DATOS DE ENTRADA:
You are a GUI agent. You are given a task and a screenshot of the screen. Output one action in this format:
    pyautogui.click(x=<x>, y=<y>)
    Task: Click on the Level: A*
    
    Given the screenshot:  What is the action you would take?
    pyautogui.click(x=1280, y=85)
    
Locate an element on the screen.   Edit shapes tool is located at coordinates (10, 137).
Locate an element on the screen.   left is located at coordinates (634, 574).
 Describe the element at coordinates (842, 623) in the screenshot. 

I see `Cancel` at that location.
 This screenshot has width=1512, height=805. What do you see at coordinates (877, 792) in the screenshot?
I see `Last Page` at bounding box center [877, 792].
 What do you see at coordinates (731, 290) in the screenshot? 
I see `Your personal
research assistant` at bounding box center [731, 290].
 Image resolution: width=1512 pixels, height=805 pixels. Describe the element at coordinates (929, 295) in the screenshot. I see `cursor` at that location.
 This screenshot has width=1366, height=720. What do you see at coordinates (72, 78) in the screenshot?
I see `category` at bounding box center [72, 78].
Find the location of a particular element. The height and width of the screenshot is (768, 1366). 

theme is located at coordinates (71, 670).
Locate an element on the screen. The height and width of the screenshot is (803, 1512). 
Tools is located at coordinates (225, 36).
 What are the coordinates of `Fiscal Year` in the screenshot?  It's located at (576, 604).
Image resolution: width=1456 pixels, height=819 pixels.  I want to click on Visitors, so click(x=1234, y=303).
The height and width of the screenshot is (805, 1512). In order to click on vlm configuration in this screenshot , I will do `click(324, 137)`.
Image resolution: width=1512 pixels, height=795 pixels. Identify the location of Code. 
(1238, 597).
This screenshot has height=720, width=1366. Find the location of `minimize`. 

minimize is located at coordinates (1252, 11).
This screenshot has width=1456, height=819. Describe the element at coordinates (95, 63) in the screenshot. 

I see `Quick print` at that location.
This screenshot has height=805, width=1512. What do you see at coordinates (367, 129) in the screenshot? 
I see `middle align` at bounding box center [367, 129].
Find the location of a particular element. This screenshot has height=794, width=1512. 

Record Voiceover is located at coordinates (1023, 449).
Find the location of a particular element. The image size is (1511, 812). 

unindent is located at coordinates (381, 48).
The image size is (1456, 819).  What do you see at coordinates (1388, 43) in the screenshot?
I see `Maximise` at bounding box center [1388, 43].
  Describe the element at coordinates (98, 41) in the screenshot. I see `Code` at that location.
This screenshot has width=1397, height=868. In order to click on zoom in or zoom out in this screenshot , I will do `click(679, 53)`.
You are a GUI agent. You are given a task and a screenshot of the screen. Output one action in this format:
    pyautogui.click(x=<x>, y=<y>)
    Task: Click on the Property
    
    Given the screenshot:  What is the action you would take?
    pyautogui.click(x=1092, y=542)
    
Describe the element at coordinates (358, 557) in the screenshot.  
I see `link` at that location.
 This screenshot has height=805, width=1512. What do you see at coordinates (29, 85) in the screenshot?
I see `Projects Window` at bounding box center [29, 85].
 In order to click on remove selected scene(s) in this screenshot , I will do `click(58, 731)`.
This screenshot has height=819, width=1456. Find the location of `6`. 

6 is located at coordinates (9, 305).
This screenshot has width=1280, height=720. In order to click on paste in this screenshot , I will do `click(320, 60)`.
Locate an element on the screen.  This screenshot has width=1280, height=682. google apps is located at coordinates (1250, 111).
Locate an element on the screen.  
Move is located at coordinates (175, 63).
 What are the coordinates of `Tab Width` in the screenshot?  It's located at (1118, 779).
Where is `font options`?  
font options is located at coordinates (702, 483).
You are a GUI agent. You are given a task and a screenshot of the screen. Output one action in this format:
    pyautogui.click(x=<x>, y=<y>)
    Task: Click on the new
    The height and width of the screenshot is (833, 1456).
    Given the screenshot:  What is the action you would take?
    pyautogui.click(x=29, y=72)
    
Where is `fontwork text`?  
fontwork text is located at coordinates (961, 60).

DETALLES DEL EJERCICIO: Sustituye "Locate an element on the screen" por "Find an element on the screen" en todas las filas y escríbelas de nuevo sin ningún otro cambio.

RESPUESTA DEL EJERCICIO:
You are a GUI agent. You are given a task and a screenshot of the screen. Output one action in this format:
    pyautogui.click(x=<x>, y=<y>)
    Task: Click on the Level: A*
    
    Given the screenshot:  What is the action you would take?
    pyautogui.click(x=1280, y=85)
    
Find an element on the screen.   Edit shapes tool is located at coordinates (10, 137).
Find an element on the screen.   left is located at coordinates (634, 574).
 Describe the element at coordinates (842, 623) in the screenshot. 

I see `Cancel` at that location.
 This screenshot has width=1512, height=805. What do you see at coordinates (877, 792) in the screenshot?
I see `Last Page` at bounding box center [877, 792].
 What do you see at coordinates (731, 290) in the screenshot? 
I see `Your personal
research assistant` at bounding box center [731, 290].
 Image resolution: width=1512 pixels, height=805 pixels. Describe the element at coordinates (929, 295) in the screenshot. I see `cursor` at that location.
 This screenshot has width=1366, height=720. What do you see at coordinates (72, 78) in the screenshot?
I see `category` at bounding box center [72, 78].
Find the location of a particular element. The height and width of the screenshot is (768, 1366). 

theme is located at coordinates (71, 670).
Find an element on the screen. The height and width of the screenshot is (803, 1512). 
Tools is located at coordinates (225, 36).
 What are the coordinates of `Fiscal Year` in the screenshot?  It's located at (576, 604).
Image resolution: width=1456 pixels, height=819 pixels.  I want to click on Visitors, so click(x=1234, y=303).
The height and width of the screenshot is (805, 1512). In order to click on vlm configuration in this screenshot , I will do `click(324, 137)`.
Image resolution: width=1512 pixels, height=795 pixels. Identify the location of Code. 
(1238, 597).
This screenshot has height=720, width=1366. Find the location of `minimize`. 

minimize is located at coordinates (1252, 11).
This screenshot has width=1456, height=819. Describe the element at coordinates (95, 63) in the screenshot. 

I see `Quick print` at that location.
This screenshot has height=805, width=1512. What do you see at coordinates (367, 129) in the screenshot? 
I see `middle align` at bounding box center [367, 129].
Find the location of a particular element. This screenshot has height=794, width=1512. 

Record Voiceover is located at coordinates (1023, 449).
Find the location of a particular element. The image size is (1511, 812). 

unindent is located at coordinates (381, 48).
The image size is (1456, 819).  What do you see at coordinates (1388, 43) in the screenshot?
I see `Maximise` at bounding box center [1388, 43].
  Describe the element at coordinates (98, 41) in the screenshot. I see `Code` at that location.
This screenshot has width=1397, height=868. In order to click on zoom in or zoom out in this screenshot , I will do `click(679, 53)`.
You are a GUI agent. You are given a task and a screenshot of the screen. Output one action in this format:
    pyautogui.click(x=<x>, y=<y>)
    Task: Click on the Property
    
    Given the screenshot:  What is the action you would take?
    pyautogui.click(x=1092, y=542)
    
Describe the element at coordinates (358, 557) in the screenshot.  
I see `link` at that location.
 This screenshot has height=805, width=1512. What do you see at coordinates (29, 85) in the screenshot?
I see `Projects Window` at bounding box center [29, 85].
 In order to click on remove selected scene(s) in this screenshot , I will do `click(58, 731)`.
This screenshot has height=819, width=1456. Find the location of `6`. 

6 is located at coordinates (9, 305).
This screenshot has width=1280, height=720. In order to click on paste in this screenshot , I will do `click(320, 60)`.
Find an element on the screen.  This screenshot has width=1280, height=682. google apps is located at coordinates (1250, 111).
Find an element on the screen.  
Move is located at coordinates (175, 63).
 What are the coordinates of `Tab Width` in the screenshot?  It's located at (1118, 779).
Where is `font options`?  
font options is located at coordinates (702, 483).
You are a GUI agent. You are given a task and a screenshot of the screen. Output one action in this format:
    pyautogui.click(x=<x>, y=<y>)
    Task: Click on the new
    The height and width of the screenshot is (833, 1456).
    Given the screenshot:  What is the action you would take?
    pyautogui.click(x=29, y=72)
    
Where is `fontwork text`?  
fontwork text is located at coordinates (961, 60).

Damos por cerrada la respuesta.